------ Dataset records ------
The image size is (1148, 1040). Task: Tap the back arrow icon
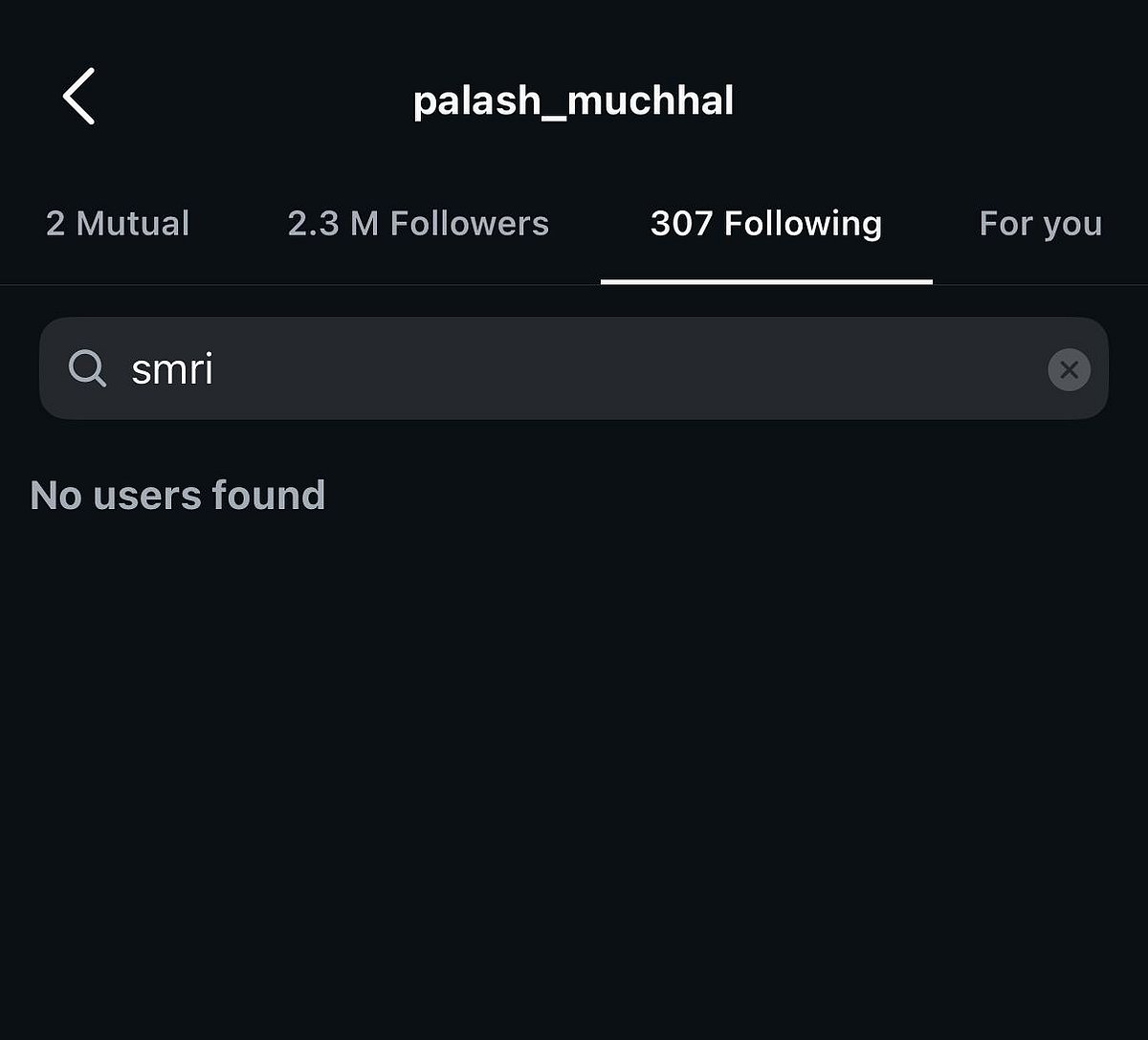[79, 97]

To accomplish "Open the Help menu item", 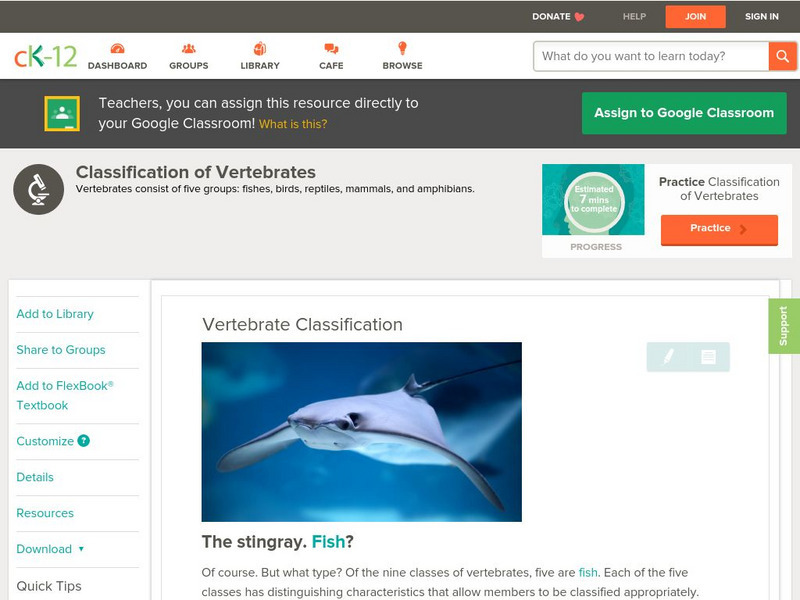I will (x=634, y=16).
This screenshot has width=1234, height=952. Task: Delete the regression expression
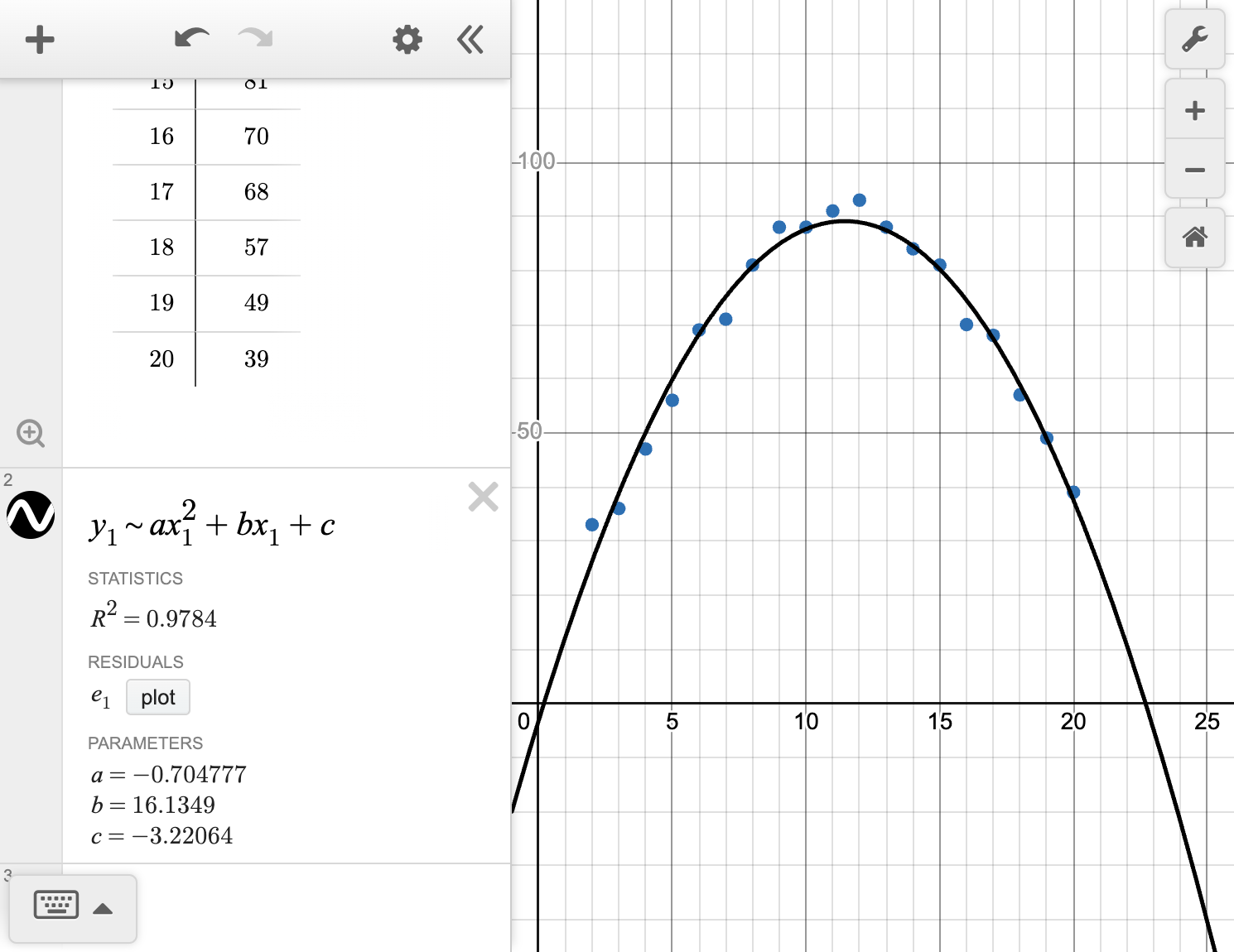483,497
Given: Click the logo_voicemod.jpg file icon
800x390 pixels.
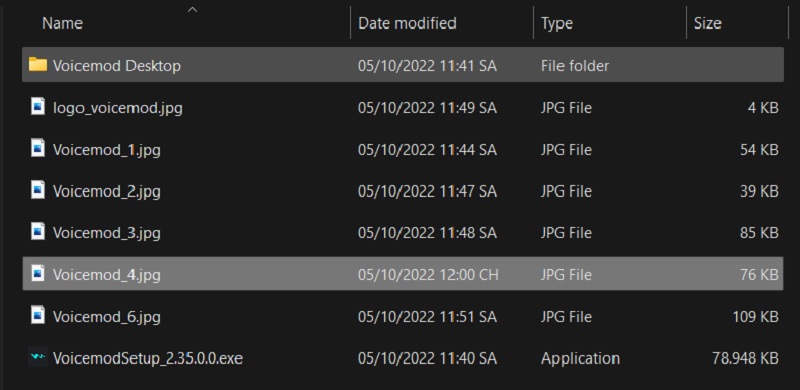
------
• _Activity_
Leaving the pictures out, copy exactly the lines from the line that contains "Given: Click the logo_voicemod.jpg file icon" to the last line of the data, both ends included.

• _Completed exercise_
Given: Click the logo_voicemod.jpg file icon
800x390 pixels.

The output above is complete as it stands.